In an episode of the sitcom “Friends,” Phoebe argues with Joey, who has just landed a job selling Christmas trees, saying, “I’m totally against innocent trees being sawed down. How can you even get a wink of sleep at night?” Joey replies, “You misunderstood. These trees are destined from birth to become Christmas trees.
They fulfill their purpose in life by making people happy.” Phoebe is reassured for the time being, Joey’s argument worked. This is no wonder, because it is not from bad parents, but from Aristotle, who finds purposes everywhere in natural and human life that want to be pursued or fulfilled. Seen this way, there seems to be nothing more terrible than futility – and Phoebe's horror overtakes her when she notices that unsaleable trees that are denied the “Christmas fate” end up in the shredder.
No reason to get depressed
It is unknown whether the “Friends” have found their purpose in life over the course of the ten seasons. In any case, Aristotle would have explained to them that the purpose of man is to act as a rational, thinking or speaking being. This way he is able to make plans and see his whole life as a work (ergon) or project.

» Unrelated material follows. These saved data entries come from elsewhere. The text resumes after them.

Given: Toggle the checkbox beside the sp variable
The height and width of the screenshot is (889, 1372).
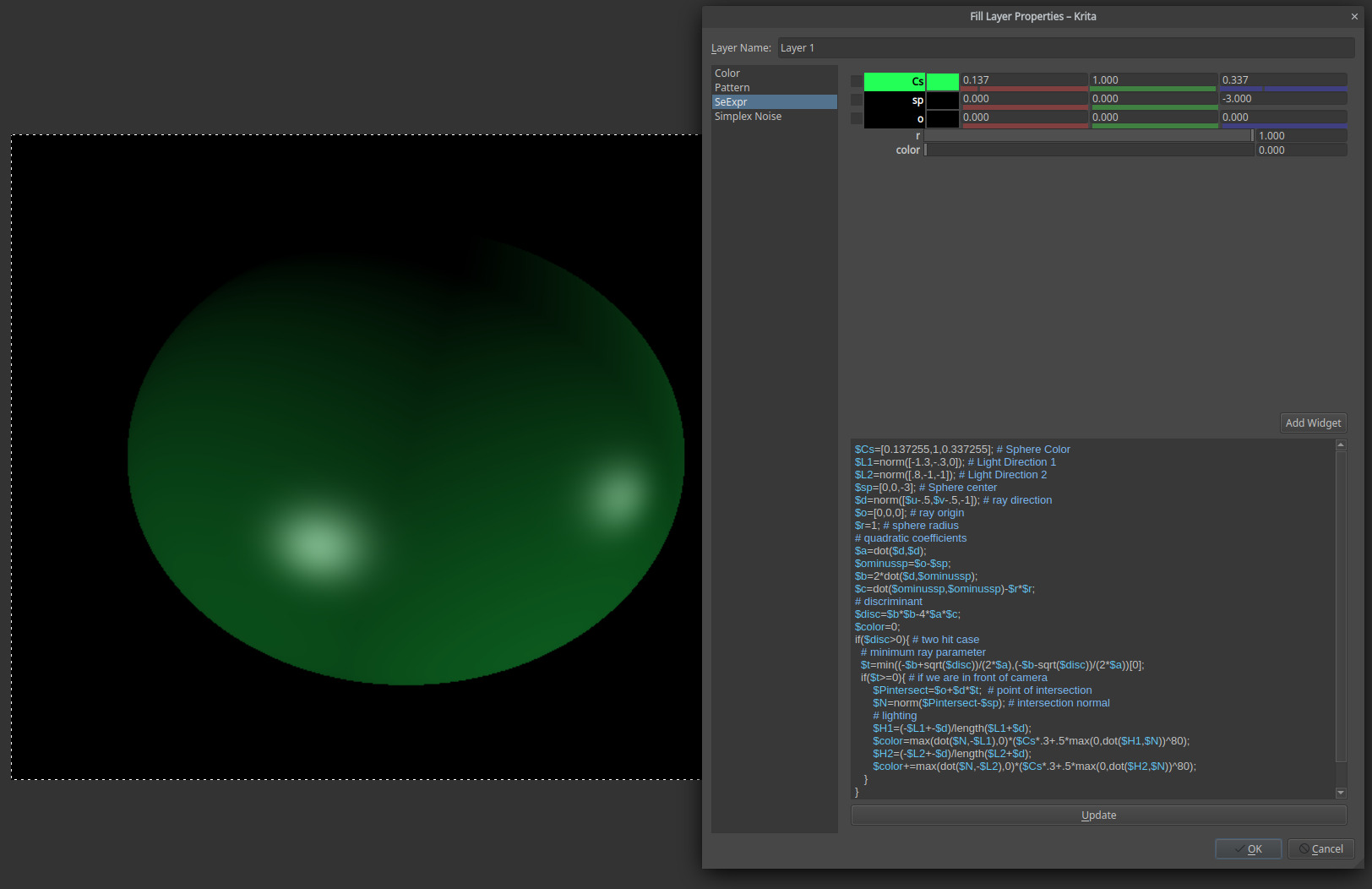Looking at the screenshot, I should tap(857, 101).
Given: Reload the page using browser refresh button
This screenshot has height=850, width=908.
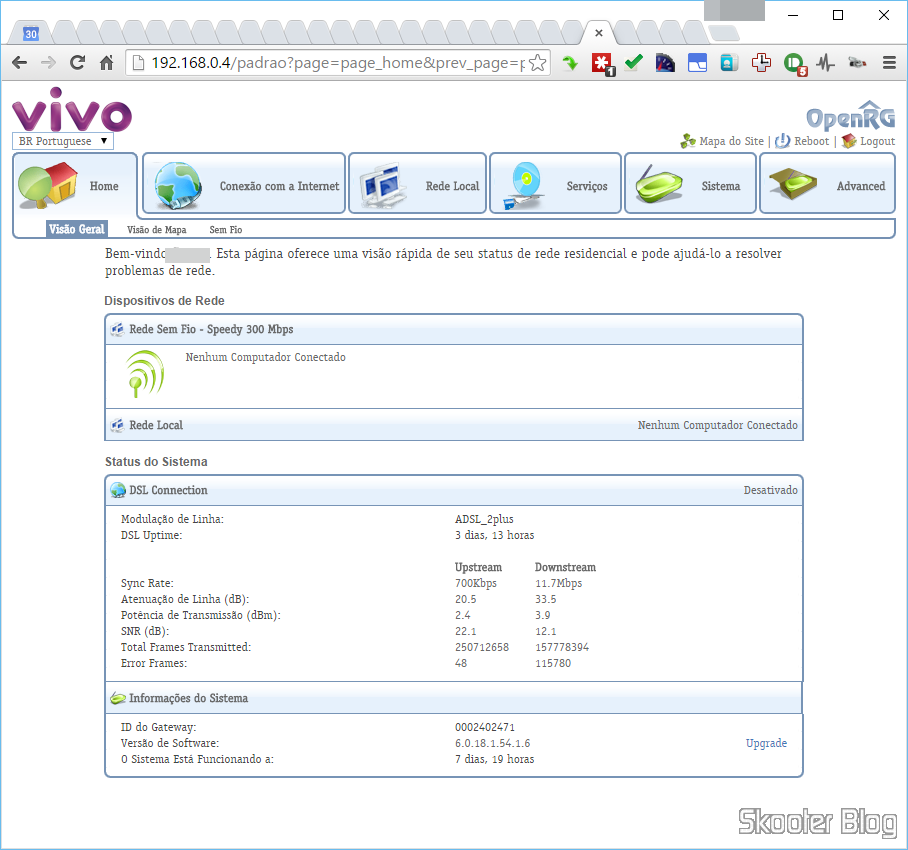Looking at the screenshot, I should tap(77, 63).
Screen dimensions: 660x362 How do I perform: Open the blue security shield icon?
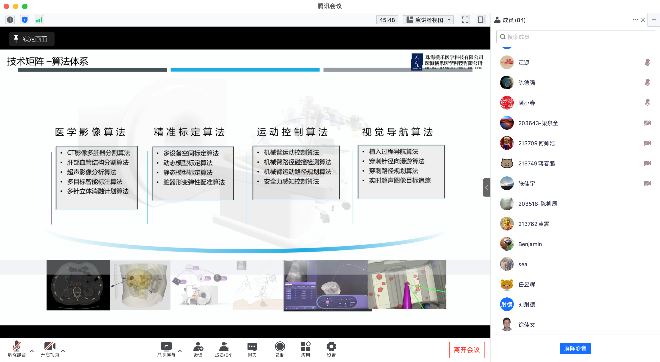click(24, 20)
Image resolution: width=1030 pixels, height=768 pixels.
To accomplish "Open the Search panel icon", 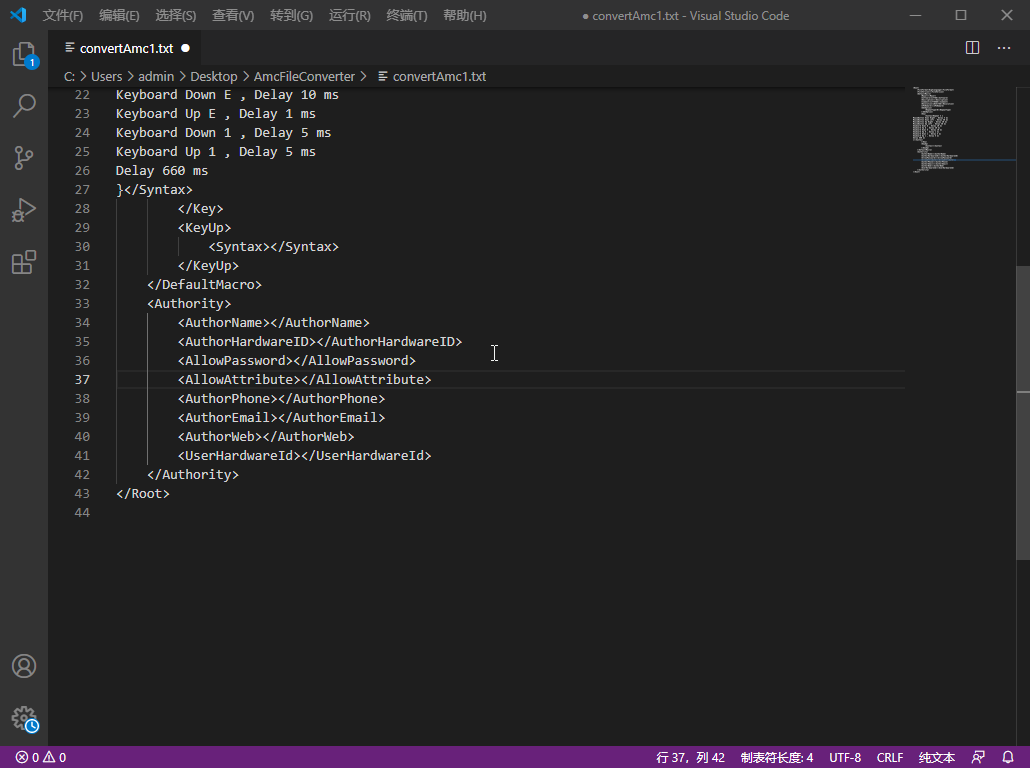I will coord(24,106).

But if you had asked Michael Hampe, he would have told you that Aristotle had “led thought in Europe” into a dead end or astray with his purposive thinking. The question about the telos of human life is nonsensical. “My tongue is for tasting, my hands are for touching, and my eyes are for seeing. But me?” “It is considered good to set goals for yourself: 'Have a purpose in life!' Why exactly?”
Hampe would have recommended to the “Friends” a life that is “freed” from “the claim to have a goal, to be a development, an unfolding, a realization (by whom or what?)”. He would have understood that the “idea that life “amounts to nothing” frightens them. But this is no reason at all to become “depressed”. Rather, those who frantically pursue goals and “orientate their lives towards the achievement of finite goods” in order to distract themselves from their own death seemed more desperate.
Don't argue with principles now
Instead of talking to the “Friends,” Hampe wrote the book “What for?” and outlined his “philosophy of futility.” The question cannot be left out as to why he wrote “What for?” The answer is: for the sake of “attention”. It is Hampe's favorite word, which he promotes with Simone Weil, Buddha and others. He understands this to be an attitude towards nature, towards oneself and towards others, which we “shove out” according to our objectives and which is characterized by a disinterested engagement with the world. The adoption of the purposes therefore has the double advantage of practically helping one out of the teleological treadmill and theoretically opening up an unbiased access to the world.
To ensure that the purposelessness is reflected in the form of the presentation, Hampe refrains from clearly lining up information. His book is more like a meditation than a treatise and is esoteric in the best sense. Hampe is suspicious of systems, general terms and scientific methods and, according to him, quickly leads to “rightism” and “ridicule on principles”. As an exception, it is advisable to take off your seatbelt on the flight of ideas to which this book invites you. Only then can one surrender to the pull of Hampe's unusual – and unusually successful – way of thinking and writing.